Working data START

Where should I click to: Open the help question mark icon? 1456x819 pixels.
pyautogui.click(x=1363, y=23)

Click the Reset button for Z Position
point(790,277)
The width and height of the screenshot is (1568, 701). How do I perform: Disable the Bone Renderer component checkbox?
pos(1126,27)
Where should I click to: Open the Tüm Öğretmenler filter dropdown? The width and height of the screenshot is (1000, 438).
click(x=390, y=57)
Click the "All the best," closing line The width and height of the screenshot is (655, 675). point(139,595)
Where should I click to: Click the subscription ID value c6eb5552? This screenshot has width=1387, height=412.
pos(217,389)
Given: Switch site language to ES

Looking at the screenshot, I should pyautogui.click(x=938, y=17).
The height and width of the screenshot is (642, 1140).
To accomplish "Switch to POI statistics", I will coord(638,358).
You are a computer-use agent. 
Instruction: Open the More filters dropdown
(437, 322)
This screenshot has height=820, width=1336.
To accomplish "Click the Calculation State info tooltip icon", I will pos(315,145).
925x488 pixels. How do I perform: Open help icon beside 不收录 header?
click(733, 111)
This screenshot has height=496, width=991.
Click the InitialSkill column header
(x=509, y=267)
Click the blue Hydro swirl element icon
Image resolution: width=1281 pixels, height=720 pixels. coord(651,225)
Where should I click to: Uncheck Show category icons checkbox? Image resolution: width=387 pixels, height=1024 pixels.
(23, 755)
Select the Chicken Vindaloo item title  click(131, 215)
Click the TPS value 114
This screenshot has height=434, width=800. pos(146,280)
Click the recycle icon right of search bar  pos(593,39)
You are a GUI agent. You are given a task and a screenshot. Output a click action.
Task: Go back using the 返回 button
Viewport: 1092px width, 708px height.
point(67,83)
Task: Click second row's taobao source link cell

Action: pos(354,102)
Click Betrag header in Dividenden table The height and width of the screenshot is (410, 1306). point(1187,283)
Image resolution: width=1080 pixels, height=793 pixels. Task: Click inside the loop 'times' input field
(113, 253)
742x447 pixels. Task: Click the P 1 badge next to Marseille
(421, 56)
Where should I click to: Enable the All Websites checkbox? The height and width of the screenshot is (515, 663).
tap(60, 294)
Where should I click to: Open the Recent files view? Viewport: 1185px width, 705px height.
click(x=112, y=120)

Working data END

### How to complete this task
Please quote exactly the lines from the one containing "Viewport: 1092px width, 708px height." through the last line of the records above, both included, and nothing else.

### The completed task
Viewport: 1092px width, 708px height.
point(67,83)
Task: Click second row's taobao source link cell

Action: pos(354,102)
Click Betrag header in Dividenden table The height and width of the screenshot is (410, 1306). point(1187,283)
Image resolution: width=1080 pixels, height=793 pixels. Task: Click inside the loop 'times' input field
(113, 253)
742x447 pixels. Task: Click the P 1 badge next to Marseille
(421, 56)
Where should I click to: Enable the All Websites checkbox? The height and width of the screenshot is (515, 663).
tap(60, 294)
Where should I click to: Open the Recent files view? Viewport: 1185px width, 705px height.
click(x=112, y=120)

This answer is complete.